WHEREAS, Customer desires for Clara to isolate, evaluate, and/or characterize certain Materials, as defined in a specific Quote or scope of work, which may be amended from time-to-time (the “Project”); and
WHEREAS, Clara agrees to receive the Materials and Confidential Information for the expressly limited purpose of carrying out the Project pursuant to the terms and conditions of this Agreement.
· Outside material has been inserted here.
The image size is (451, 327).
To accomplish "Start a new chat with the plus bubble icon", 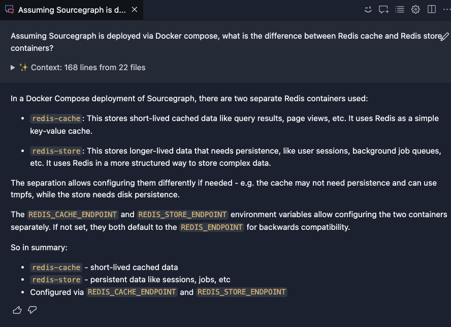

NOW, THEREFORE, the Parties agree as follows:

1. Definitions

1.1. Confidential Information. Confidential Information includes the Materials, Statement of Work, and other information exchanged between the Parties as part of the Project, and all information developed during the course of performance of the Statement of Work. Confidential Information will be used solely for the purposes of carrying out the Project, and not disclosed to third parties, except as required by law. Confidential Information shall only be disclosed to those personnel within Clara’s organization requiring access to carry out the Project, and any such personnel shall be made aware of the restrictions imposed herein. Clara further agrees that any personnel who require access to Confidential Information to carry out the Project shall be subject to written obligations of non-use and non-disclosure at least as restrictive as those set forth in this Agreement. The obligation of confidentiality shall not apply to information: (i) that is publicly available or that becomes publicly available through no fault of Clara; or (ii) that can be reasonably demonstrated to have been in Clara’s possession prior to disclosure by Customer; or (iii) that is received from a third party not under obligation to Customer with respect to the confidentiality of such information.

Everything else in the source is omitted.